### Excerpted text
Count how many unique values in each features and perform differences calculation on train and test datasets to see how both datasets differ from one to another.

**Observations:**
- `feature_15` has the highest unique values that are above 100 followed by `feature_46`, `feature_59`, `feature_60` and `feature_73` with more than 80 unique values.
- There are differences between train and test dataset unique values on `feature_15`, `feature_28`, `feature_46`, `feature_59`, `feature_60` and `feature_73`. The highest differences is from `feature_60` which is more than `10`.

In [None]:
plt.rcParams['figure.dpi'] = 600
fig = plt.figure(figsize=(4, 12), facecolor='#f6f5f5')
gs = fig.add_gridspec(1, 2)
gs.update(wspace=0.4, hspace=0.1)

background_color = "#f6f5f5"
sns.set_palette(['#ffd514']*75)

ax0 = fig.add_subplot(gs[0, 0])
for s in ["right", "top"]:
    ax0.spines[s].set_visible(False)
ax0.set_facecolor(background_color)
ax0_sns = sns.barplot(ax=ax0, y=unique_value_feature_train['Features'], x=unique_value_feature_train['Count'], 
                      zorder=2, linewidth=0, orient='h', saturation=1, alpha=1)
ax0_sns.set_xlabel("Unique Values",fontsize=4, weight='bold')
ax0_sns.set_ylabel("Features",fontsize=4, weight='bold')
ax0_sns.tick_params(labelsize=4, width=0.5, length=1.5)
ax0_sns.grid(which='major', axis='x', zorder=0, color='#EEEEEE', linewidth=0.4)
ax0_sns.grid(which='major', axis='y', zorder=0, color='#EEEEEE', linewidth=0.4)
ax0.text(0, -1.9, 'Unique Values - Train Dataset', fontsize=6, ha='left', va='top', weight='bold')
ax0.text(0, -1.2, 'feature_15 has the highest unique value', fontsize=4, ha='left', va='top')
# data label
for p in ax0.patches:
    value = f'{p.get_width():.0f}'
    x = p.get_x() + p.get_width() + 7
    y = p.get_y() + p.get_height() / 2 
    ax0.text(x, y, value, ha='center', va='center', fontsize=4, 
            bbox=dict(facecolor='none', edgecolor='black', boxstyle='round', linewidth=0.3))

background_color = "#f6f5f5"
sns.set_palette(['#ff355d']*75)

ax1 = fig.add_subplot(gs[0, 1])
for s in ["right", "top"]:
    ax1.spines[s].set_visible(False)
ax1.set_facecolor(background_color)

### Material
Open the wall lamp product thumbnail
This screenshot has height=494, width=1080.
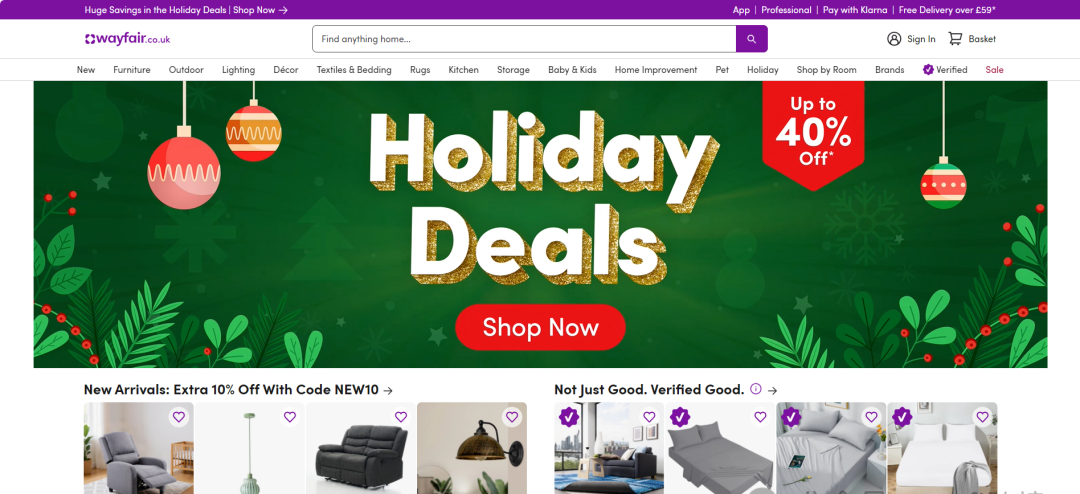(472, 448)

### Exercise objective
Can you write out, word for word, the part of the unique-values notebook excerpt starting at "Count how many" and ending at "gs.update(wspace=0.4, hspace=0.1)"?

### Result
Count how many unique values in each features and perform differences calculation on train and test datasets to see how both datasets differ from one to another.

**Observations:**
- `feature_15` has the highest unique values that are above 100 followed by `feature_46`, `feature_59`, `feature_60` and `feature_73` with more than 80 unique values.
- There are differences between train and test dataset unique values on `feature_15`, `feature_28`, `feature_46`, `feature_59`, `feature_60` and `feature_73`. The highest differences is from `feature_60` which is more than `10`.

In [None]:
plt.rcParams['figure.dpi'] = 600
fig = plt.figure(figsize=(4, 12), facecolor='#f6f5f5')
gs = fig.add_gridspec(1, 2)
gs.update(wspace=0.4, hspace=0.1)